> [Task instructions]
From the Mempo Giardinelli biography below, list every novel in its novels list that has a publication year in the 1980s, giving each title with its year.
#### Reading text ####
Argentine novelist and academic

Mempo Giardinelli (born August 2, 1947) is an Argentine novelist and academic, author of numerous books, including novels, essay collections, and short story collections.

==Biography==
Giardinelli was born in Resistencia, Chaco Province. He enrolled at the National University of the Northeast, in neighboring Corrientes, in 1964. He enrolled in Law School, but left his law studies in 1969 to pursue writing and journalism. Giardinelli emigrated to Mexico following the March 1976 coup in Argentina; there, he taught journalism at the Ibero-American University from 1978 to 1984, and contributed to Mexico City-based business magazines Expansión and Forum. He became the first foreign writer to win Mexico's National Novelists' Prize in 1983 for his thriller, Luna Caliente.

Following elections in 1983 Giardinelli returned to Argentina. His novel Luna Caliente, a romantic thriller set in subtropical Corrientes during a heat wave, was adapted into film in 1985. He worked as Assistant Director at Playboy Magazine Argentina until 1985, covered the historic Trial of the Juntas, and later became a regular contributor to Página/12. Giardinelli founded a literary review, Puro Cuento ('Pure Fiction'), in 1986, and edited the review until its closure in 1992. He won the 1993 Rómulo Gallegos Prize (Venezuela) for his novel Santo Oficio de la Memoria.

Giardinelli taught journalism in a number of universities, including the National University of La Plata (1989-94), the National University of the Northeast, and as visiting professor at among others the University of Virginia (from 1988) and the University of California, San Diego (2002-07). He served in the advisory councils of both the Ministry of Education's Reading Promotion Plan (from 2004) and Transparency International (2005-08). He was awarded an honorary doctorate at the University of Poitiers in 2007. Giardinelli relocated to his native Resistencia in 1995, where he established a foundation in his name in 1996 with 10,000 volumes donated from his personal library.

== Works ==

=== Novels ===
- La revolución en bicicleta (1980)
- El cielo con las manos (1981)
- ¿Por qué prohibieron el circo? (1983)
- Luna caliente (1983)
- Qué solos se quedan los muertos (1985)
- Santo Oficio de la Memoria (1991)
- Imposible equilibrio (1995)
- El décimo infierno (1999)
- Final de novela en Patagonia (2000)
- Cuestiones interiores (2003)
#### Information given ####
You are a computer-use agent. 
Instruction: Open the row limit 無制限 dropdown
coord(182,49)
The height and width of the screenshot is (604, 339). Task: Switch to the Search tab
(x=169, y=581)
####
> [Task solution]
- La revolución en bicicleta (1980)
- El cielo con las manos (1981)
- ¿Por qué prohibieron el circo? (1983)
- Luna caliente (1983)
- Qué solos se quedan los muertos (1985)